**The task**
Look through the data below. Show each line where the string "Print" occurs.
·····
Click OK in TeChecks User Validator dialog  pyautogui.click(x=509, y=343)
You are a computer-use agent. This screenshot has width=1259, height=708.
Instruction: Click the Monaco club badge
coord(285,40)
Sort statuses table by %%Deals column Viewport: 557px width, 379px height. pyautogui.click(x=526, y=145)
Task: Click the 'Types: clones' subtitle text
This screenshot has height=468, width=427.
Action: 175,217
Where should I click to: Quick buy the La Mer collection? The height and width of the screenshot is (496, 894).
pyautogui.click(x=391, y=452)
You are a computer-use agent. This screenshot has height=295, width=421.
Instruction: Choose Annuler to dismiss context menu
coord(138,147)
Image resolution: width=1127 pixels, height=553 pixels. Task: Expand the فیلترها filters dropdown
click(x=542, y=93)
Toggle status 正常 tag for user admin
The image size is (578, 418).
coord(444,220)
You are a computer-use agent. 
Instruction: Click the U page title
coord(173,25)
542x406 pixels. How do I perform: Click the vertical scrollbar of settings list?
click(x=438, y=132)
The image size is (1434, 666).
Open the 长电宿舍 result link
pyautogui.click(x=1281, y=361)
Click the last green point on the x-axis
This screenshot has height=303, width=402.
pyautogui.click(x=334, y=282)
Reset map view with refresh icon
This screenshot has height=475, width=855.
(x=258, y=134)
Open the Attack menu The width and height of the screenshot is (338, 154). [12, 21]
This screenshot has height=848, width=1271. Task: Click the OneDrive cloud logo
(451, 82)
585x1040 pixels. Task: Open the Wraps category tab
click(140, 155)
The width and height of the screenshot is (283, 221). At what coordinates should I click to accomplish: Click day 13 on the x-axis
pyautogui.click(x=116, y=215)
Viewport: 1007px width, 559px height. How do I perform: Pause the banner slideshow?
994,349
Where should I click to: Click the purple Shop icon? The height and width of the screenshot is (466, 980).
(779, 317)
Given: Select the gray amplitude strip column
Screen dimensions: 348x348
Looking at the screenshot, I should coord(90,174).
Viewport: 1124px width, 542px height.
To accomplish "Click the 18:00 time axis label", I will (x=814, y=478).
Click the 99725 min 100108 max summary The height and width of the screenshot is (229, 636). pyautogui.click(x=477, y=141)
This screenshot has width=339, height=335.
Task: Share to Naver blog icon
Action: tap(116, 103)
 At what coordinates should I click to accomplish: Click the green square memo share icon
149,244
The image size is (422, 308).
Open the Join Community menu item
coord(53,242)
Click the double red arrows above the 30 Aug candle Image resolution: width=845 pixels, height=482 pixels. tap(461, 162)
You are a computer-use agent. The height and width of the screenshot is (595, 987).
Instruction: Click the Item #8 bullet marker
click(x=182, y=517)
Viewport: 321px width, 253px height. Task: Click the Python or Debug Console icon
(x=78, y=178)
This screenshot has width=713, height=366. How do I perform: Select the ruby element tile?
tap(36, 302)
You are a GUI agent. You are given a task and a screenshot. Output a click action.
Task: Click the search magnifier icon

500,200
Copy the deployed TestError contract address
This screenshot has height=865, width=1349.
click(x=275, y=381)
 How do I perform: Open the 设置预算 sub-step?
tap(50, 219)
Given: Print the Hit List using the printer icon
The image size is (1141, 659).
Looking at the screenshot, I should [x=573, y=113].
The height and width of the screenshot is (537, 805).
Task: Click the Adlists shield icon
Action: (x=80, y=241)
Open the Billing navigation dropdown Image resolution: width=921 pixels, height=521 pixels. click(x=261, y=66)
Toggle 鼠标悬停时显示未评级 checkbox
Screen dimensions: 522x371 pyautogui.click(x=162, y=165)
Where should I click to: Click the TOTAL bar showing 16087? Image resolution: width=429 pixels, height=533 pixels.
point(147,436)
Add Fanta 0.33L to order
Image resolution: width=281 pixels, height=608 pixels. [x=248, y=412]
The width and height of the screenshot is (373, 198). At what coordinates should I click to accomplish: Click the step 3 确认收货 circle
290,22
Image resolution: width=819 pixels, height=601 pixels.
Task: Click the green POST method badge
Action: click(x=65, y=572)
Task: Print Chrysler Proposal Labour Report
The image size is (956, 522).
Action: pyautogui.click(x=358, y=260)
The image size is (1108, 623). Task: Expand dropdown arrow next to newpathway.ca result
·····
**Worked solution**
Given: Print the Hit List using the printer icon
Task: Print Chrysler Proposal Labour Report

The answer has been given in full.